A eletricidade e a água são clandestinas, mas a fibra da internet é regular e custa R$ 140 mensais. Ela divide a conta com o irmão, Marcos Vinícius, morador do casebre de madeira ao lado. Na ocupação que virou bairro não entra caminhão de lixo, gás ou entrega. Só a mesmo o caminhão-pipa da Defesa Civil para abastecer as caixas d'água no meio da seca.
A encomenda de Lidiane veio de bem perto. Duas fileiras de alambrados e um sistema de câmeras separam o precário bairro Novo Paraná do tecnológico megagalpão do Mercado Livre, em Cajamar, município da Grande São Paulo que, por sua posição geográfica, concentra centros de distribuição do comércio online.
Lidiane, de 27 anos, trabalha para uma empresa terceirizada que faz a limpeza no estoque central do supermercado Assaí, vizinho ao do Mercado Livre. Marcos faz carga e descarga da empresa norte-americana Penske Logistics, à beira da rodovia Anhanguera.

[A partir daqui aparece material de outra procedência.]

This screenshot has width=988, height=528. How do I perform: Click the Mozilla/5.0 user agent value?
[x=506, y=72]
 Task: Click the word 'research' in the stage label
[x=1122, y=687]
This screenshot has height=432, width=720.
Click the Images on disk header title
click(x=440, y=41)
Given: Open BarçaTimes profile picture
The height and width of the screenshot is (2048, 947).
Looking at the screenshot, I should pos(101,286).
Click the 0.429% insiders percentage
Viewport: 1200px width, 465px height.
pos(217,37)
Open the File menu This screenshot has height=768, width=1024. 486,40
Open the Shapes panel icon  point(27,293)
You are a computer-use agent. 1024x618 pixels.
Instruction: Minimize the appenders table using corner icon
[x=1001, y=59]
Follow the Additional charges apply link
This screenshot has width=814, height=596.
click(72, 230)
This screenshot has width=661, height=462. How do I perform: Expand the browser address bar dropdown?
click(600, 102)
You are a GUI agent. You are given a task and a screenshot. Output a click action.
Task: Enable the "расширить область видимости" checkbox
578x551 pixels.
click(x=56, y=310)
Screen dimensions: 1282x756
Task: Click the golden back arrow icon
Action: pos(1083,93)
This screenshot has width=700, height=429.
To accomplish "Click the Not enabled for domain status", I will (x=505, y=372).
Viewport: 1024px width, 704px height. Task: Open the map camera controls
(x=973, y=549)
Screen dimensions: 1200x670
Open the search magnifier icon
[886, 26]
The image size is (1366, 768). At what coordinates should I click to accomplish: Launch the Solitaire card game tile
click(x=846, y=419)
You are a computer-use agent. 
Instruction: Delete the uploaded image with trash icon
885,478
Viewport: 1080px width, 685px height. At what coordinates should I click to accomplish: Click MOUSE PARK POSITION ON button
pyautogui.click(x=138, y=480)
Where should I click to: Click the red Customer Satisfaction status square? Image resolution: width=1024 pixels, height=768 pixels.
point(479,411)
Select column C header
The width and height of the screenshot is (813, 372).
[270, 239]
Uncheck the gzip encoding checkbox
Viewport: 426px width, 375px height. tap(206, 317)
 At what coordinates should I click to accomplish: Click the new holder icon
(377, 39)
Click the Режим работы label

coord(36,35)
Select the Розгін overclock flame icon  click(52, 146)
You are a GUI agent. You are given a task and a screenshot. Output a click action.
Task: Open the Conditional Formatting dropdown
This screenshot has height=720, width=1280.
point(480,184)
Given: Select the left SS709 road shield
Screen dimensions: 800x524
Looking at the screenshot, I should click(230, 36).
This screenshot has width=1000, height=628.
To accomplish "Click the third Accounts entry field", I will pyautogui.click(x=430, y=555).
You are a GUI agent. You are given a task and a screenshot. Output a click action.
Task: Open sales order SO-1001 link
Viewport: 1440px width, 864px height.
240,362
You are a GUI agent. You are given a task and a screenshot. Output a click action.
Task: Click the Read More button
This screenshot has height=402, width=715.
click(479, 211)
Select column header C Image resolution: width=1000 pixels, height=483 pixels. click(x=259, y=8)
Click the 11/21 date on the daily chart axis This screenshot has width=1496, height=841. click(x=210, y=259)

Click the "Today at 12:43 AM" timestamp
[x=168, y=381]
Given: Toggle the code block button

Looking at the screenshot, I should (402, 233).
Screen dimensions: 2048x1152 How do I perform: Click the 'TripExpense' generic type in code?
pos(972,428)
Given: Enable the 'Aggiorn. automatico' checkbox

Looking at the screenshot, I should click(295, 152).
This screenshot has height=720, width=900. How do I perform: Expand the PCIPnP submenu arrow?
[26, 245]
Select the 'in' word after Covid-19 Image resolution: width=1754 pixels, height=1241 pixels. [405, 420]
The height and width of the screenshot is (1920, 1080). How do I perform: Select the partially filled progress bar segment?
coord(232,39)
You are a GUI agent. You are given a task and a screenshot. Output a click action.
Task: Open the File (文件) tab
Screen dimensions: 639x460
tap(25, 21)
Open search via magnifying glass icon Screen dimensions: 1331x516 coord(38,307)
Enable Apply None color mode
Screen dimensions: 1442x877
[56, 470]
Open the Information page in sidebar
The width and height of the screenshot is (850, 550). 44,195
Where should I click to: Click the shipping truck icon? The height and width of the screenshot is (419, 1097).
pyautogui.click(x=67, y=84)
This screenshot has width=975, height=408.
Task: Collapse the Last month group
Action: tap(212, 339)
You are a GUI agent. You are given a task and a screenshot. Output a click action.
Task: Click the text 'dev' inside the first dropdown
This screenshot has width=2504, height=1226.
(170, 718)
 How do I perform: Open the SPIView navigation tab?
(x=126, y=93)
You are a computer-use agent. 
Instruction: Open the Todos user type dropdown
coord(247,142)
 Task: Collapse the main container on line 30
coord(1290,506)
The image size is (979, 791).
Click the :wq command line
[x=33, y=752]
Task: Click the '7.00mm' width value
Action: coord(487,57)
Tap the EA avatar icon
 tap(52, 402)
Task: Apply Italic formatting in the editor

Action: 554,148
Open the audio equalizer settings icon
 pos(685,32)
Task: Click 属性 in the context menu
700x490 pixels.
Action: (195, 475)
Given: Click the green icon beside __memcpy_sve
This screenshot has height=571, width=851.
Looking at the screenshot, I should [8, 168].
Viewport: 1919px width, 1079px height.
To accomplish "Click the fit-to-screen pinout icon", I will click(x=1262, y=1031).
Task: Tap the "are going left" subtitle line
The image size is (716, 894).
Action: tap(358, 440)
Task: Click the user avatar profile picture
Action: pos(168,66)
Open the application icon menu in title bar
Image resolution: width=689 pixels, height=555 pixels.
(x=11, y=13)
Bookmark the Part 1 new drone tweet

As vendas online cresceram cerca de 60%, numa comparação entre o primeiro trimestre de 2021 e o primeiro trimestre de 2020, e se popularizaram com a pandemia (13 milhões de brasileiros fizeram a primeira compra online no período). As entregas no mesmo dia são uma realidade nos grandes centros, e o próximo o é bater na porta do consumidor em até uma hora, sem cobrança de frete. O avanço se adaptou rapidamente ao atraso social do Brasil, chegando às favelas e concorrendo com as lojas das redondezas. Cajamar é uma mostra disso.